Nel 2026 sulle Alpi sventolano 19 Bandiere verdi di Legambiente, assegnate a comunità, amministrazioni, associazioni, cooperative, università e cittadini che stanno costruendo nuove forme di economia, cura del territorio e abitare sostenibile in montagna. Accanto a queste, però, restano 7 Bandiere nere, a segnalare interventi e modelli di sviluppo che continuano a consumare suolo, alimentare pressioni ambientali e trattare le terre alte come spazi da sfruttare più che da custodire.

La fotografia arriva dal X Summit nazionale delle Bandiere verdi, ospitato presso l’Urban Center di Rovereto. La nuova “regina green” d’alta quota è il Friuli-Venezia Giulia, con 5 vessilli verdi, seguito da Trentino-Alto Adige con 4, Piemonte e Lombardia con 3 ciascuno, Valle d’Aosta e Veneto con 2. A unire le esperienze premiate è l’idea di una montagna capace di generare valore territoriale attraverso sostenibilità, relazioni sociali, economie locali, turismo dolce, ricerca e rigenerazione.

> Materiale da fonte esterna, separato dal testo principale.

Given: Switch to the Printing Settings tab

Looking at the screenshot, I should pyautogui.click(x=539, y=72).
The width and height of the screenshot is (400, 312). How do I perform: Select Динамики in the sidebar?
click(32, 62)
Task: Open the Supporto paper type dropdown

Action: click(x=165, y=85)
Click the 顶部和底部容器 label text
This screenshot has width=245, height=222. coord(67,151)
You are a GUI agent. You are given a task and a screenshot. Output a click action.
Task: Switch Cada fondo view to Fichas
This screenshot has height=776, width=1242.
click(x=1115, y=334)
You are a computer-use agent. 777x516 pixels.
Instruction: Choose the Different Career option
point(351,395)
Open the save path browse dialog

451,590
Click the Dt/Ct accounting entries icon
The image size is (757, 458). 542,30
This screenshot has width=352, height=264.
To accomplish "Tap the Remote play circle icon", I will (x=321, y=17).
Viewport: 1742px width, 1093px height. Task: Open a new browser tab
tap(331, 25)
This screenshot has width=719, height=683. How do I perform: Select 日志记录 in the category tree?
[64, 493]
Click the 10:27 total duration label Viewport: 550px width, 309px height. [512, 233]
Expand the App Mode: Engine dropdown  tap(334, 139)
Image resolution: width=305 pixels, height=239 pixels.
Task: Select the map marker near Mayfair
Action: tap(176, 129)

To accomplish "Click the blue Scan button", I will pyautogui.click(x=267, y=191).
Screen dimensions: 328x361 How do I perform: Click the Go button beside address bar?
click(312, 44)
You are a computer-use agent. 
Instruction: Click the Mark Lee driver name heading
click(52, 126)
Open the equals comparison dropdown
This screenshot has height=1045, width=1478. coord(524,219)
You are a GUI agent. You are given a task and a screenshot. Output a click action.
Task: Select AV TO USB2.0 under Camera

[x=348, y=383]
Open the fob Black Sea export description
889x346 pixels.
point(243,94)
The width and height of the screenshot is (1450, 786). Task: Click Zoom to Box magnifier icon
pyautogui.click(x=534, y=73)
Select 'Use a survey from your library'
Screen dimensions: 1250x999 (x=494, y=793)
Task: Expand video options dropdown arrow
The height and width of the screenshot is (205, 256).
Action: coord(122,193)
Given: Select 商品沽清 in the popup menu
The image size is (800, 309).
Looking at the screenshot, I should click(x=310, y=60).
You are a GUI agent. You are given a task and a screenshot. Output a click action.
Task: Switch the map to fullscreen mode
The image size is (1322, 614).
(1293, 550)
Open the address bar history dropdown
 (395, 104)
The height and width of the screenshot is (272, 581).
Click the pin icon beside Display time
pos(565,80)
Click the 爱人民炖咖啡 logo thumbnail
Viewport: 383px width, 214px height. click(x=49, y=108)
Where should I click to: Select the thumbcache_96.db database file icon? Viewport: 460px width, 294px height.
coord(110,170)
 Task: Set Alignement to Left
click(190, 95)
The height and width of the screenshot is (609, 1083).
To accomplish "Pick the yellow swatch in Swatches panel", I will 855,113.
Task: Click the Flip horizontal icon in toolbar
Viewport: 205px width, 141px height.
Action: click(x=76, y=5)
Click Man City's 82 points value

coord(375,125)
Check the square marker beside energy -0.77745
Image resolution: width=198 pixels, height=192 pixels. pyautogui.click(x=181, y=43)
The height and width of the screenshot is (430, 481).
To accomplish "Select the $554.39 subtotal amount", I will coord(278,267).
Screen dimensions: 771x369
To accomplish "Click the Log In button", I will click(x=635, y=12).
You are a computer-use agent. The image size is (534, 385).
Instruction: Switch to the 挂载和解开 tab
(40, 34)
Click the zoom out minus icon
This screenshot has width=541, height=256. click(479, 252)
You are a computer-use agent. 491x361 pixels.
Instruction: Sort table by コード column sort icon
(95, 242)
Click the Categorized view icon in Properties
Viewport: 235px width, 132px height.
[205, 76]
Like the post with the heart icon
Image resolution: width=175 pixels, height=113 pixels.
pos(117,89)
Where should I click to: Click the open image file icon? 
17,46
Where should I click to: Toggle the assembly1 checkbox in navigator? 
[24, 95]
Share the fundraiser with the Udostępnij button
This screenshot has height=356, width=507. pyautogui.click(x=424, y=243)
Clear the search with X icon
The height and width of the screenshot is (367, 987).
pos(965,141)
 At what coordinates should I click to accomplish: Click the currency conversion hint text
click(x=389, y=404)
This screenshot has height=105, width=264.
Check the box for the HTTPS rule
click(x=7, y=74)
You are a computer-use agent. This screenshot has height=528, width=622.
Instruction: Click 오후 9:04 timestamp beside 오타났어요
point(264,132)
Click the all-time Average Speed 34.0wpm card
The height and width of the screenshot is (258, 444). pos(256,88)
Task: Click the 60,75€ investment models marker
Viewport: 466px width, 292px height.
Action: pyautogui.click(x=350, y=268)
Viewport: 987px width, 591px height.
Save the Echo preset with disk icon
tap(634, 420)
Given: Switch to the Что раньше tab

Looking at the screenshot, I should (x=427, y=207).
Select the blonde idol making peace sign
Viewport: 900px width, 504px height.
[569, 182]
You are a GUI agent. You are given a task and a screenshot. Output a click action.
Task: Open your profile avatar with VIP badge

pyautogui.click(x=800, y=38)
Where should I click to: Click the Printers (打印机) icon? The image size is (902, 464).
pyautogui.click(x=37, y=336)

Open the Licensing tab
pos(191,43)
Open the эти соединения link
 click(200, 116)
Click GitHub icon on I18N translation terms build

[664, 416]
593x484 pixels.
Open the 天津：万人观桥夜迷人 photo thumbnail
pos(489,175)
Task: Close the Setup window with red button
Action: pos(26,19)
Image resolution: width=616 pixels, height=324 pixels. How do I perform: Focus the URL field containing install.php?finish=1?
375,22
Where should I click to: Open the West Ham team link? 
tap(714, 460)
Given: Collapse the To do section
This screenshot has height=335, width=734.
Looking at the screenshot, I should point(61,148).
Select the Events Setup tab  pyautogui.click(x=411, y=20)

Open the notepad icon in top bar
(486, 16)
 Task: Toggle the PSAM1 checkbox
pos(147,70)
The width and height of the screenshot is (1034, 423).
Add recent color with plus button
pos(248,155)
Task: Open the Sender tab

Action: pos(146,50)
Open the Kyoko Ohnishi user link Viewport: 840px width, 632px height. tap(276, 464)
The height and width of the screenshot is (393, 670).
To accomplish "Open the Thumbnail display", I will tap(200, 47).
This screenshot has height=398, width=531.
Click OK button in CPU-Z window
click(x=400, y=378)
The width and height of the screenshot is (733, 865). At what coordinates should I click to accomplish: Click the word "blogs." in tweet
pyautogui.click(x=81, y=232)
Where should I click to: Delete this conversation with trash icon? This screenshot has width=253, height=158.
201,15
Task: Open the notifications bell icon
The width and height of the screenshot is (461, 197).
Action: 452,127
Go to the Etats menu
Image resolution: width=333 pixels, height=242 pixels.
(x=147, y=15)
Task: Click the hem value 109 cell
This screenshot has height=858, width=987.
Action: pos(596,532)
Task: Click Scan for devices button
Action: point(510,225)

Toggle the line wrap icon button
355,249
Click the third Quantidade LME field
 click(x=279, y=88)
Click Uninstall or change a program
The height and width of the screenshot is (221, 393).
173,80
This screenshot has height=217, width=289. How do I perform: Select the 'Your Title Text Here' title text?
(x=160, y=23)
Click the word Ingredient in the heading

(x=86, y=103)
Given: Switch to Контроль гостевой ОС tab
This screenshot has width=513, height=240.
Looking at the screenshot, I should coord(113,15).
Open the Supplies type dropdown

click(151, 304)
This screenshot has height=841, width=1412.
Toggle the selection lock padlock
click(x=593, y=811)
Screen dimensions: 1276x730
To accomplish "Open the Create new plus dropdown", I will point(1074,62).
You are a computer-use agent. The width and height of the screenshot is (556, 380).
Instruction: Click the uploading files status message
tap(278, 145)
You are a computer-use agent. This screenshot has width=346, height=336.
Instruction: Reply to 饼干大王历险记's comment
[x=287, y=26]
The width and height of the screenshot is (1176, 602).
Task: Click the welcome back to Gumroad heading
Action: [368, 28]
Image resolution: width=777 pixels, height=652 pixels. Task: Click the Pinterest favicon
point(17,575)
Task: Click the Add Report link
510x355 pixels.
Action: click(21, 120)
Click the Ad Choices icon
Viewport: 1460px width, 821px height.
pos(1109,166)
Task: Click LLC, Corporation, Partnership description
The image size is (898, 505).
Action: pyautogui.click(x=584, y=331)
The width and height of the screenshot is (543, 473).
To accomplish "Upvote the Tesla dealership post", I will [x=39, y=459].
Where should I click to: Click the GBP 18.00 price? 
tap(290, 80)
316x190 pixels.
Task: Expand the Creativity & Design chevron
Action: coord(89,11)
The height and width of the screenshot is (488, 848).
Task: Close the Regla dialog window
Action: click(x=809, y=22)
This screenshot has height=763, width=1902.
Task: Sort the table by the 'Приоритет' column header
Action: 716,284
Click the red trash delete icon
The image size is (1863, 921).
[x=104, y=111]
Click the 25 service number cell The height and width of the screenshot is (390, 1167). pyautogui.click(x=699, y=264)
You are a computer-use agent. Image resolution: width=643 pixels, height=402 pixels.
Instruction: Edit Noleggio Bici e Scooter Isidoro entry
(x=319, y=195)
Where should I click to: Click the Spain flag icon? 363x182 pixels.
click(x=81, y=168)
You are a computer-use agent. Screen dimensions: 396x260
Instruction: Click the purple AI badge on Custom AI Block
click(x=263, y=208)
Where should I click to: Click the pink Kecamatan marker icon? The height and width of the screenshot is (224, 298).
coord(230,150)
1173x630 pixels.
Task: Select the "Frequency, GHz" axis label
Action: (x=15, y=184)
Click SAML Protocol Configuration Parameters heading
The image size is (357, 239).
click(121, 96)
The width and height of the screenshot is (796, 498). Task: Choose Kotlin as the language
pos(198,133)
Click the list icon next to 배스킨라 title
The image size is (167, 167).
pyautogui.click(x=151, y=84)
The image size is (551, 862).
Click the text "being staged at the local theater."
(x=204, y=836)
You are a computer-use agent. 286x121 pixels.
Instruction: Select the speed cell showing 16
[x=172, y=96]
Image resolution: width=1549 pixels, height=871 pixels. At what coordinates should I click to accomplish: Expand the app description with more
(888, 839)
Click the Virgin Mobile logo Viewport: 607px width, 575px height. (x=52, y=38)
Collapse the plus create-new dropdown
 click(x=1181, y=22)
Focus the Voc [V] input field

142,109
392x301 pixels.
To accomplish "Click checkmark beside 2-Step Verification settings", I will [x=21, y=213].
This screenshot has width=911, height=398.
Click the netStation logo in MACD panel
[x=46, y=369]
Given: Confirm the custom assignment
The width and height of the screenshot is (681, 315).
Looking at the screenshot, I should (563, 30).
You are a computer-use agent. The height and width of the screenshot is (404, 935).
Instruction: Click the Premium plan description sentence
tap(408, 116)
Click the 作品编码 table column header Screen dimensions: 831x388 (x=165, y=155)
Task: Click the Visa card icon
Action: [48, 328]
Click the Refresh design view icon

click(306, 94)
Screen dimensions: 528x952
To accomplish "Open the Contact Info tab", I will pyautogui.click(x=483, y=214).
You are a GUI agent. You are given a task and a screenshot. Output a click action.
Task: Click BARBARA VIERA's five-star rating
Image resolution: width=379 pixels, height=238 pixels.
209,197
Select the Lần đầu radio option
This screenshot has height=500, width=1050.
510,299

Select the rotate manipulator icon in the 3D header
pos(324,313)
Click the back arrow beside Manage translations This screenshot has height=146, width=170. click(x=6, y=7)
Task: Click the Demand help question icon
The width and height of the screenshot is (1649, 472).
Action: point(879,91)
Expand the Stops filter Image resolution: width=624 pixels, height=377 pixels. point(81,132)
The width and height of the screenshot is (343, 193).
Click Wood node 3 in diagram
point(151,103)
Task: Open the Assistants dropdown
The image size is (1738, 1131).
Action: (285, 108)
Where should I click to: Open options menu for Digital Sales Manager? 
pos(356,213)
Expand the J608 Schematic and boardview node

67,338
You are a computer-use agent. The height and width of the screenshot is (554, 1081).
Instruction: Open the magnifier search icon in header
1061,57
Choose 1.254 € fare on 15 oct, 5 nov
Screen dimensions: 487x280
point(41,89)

Le categorie individuate quest’anno da Legambiente raccontano la varietà di questa trasformazione. “Comunità e rigenerazione dei territori” e “Conoscenza e ricerca” sono gli ambiti più rappresentati, con sei Bandiere verdi ciascuno, seguiti da “Cura dell’acqua e degli ecosistemi” ed “Economie e filiere locali”, con cinque riconoscimenti, e da “Turismo e abitare”, con quattro. Alcune esperienze, per le loro caratteristiche, sono state premiate in più categorie.